Data to use:

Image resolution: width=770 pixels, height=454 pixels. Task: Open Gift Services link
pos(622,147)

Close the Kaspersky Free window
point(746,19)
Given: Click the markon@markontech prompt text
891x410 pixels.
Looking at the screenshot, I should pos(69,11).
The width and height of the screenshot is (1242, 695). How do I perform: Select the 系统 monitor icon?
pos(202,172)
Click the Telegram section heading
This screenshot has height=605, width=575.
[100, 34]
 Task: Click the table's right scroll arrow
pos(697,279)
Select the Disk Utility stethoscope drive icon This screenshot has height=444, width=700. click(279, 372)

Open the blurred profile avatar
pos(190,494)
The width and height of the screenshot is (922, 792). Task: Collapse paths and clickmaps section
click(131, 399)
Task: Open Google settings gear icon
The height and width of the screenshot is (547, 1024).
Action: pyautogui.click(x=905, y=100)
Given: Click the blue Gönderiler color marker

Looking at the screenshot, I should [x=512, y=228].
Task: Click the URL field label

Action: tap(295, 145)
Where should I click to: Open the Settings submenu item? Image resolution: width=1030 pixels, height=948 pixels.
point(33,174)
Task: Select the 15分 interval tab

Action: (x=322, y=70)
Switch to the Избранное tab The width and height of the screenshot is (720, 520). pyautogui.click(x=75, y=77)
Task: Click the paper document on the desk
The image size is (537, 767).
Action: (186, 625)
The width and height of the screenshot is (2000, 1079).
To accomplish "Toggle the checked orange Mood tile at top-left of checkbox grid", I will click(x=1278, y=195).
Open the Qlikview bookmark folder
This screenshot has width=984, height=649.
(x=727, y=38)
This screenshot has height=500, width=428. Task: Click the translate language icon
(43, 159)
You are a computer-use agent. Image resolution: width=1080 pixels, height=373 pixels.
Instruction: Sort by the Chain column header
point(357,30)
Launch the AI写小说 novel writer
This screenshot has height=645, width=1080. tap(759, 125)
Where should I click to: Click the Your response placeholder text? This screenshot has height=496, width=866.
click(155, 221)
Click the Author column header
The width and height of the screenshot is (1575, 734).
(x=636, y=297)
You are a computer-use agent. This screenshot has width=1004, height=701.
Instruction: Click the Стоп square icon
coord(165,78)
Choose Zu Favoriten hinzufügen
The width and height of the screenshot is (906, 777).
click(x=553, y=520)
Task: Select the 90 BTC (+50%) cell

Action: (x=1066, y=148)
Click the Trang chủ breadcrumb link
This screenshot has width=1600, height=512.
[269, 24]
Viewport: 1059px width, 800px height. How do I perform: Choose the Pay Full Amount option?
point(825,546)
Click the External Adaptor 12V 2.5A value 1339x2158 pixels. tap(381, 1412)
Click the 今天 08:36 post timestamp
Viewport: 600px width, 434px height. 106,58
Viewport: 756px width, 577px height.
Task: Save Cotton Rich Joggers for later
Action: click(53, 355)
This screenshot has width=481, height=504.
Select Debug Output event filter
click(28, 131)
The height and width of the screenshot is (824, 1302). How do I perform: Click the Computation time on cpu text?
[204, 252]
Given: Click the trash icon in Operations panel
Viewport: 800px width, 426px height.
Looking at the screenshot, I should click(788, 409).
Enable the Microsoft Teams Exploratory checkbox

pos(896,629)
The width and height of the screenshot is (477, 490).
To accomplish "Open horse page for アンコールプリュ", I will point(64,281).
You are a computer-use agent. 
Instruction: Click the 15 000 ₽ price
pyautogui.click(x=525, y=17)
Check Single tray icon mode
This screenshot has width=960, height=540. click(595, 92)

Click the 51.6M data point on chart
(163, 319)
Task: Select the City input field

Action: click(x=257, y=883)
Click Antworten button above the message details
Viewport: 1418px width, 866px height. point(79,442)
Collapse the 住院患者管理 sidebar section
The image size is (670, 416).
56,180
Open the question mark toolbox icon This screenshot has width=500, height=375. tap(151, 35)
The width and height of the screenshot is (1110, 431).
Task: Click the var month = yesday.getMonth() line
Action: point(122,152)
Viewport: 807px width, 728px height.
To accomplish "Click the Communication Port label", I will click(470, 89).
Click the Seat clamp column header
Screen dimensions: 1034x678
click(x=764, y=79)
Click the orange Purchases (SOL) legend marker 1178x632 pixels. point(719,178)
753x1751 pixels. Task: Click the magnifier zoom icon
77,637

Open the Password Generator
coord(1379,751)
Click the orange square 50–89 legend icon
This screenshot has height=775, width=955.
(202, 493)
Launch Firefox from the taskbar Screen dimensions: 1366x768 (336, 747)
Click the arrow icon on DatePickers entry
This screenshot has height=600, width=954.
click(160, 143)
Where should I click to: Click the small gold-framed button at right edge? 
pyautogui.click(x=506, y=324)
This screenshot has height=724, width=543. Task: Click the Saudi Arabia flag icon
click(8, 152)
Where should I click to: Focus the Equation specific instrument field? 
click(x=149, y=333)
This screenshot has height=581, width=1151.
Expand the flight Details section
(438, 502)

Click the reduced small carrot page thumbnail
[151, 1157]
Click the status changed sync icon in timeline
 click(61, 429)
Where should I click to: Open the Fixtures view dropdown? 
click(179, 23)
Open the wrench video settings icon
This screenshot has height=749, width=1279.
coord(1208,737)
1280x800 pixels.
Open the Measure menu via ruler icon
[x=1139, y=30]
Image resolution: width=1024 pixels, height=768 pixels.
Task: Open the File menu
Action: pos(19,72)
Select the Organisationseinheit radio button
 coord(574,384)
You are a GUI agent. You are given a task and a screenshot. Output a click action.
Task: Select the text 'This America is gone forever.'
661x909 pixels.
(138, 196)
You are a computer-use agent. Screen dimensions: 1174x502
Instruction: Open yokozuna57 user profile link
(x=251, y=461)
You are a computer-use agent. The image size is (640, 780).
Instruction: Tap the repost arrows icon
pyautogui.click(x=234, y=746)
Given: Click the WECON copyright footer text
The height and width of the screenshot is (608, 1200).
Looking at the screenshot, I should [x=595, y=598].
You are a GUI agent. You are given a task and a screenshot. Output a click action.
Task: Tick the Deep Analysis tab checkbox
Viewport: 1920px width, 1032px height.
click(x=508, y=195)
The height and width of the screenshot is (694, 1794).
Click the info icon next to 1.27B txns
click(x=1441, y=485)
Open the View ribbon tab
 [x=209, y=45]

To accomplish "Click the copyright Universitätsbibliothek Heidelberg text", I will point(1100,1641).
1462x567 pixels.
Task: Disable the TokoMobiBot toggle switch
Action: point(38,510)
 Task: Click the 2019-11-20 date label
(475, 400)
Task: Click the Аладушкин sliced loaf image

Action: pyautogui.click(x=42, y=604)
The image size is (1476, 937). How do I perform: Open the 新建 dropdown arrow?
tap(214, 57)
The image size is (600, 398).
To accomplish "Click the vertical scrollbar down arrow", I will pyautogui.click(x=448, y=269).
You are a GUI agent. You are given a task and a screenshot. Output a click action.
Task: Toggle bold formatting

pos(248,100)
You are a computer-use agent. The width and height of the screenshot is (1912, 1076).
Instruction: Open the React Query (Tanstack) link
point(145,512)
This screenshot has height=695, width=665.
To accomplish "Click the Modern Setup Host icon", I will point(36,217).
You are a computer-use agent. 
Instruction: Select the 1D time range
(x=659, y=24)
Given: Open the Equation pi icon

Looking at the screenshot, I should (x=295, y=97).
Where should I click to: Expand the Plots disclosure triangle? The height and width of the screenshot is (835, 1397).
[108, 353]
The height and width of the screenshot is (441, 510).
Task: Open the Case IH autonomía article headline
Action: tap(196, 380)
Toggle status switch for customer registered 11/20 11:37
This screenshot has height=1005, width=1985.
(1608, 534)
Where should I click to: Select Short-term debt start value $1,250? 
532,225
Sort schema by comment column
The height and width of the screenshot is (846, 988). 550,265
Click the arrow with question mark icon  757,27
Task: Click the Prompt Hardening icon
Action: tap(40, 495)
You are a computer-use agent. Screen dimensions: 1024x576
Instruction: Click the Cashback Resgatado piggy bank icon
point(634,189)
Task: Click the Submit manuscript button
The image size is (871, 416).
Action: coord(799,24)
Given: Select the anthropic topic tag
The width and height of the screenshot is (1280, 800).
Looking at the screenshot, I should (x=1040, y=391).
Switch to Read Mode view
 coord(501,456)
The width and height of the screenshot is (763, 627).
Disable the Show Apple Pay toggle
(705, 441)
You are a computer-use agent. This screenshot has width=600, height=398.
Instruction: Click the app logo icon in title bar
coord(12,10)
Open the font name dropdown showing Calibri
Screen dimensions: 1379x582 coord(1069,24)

What is needed: The listing above holds a line with "Select the Disk" and a line with "Task: Open Google settings gear icon". Print the stretch from the first through the second, exactly and alone.

Exercise answer:
Select the Disk Utility stethoscope drive icon This screenshot has height=444, width=700. click(279, 372)

Open the blurred profile avatar
pos(190,494)
The width and height of the screenshot is (922, 792). Task: Collapse paths and clickmaps section
click(131, 399)
Task: Open Google settings gear icon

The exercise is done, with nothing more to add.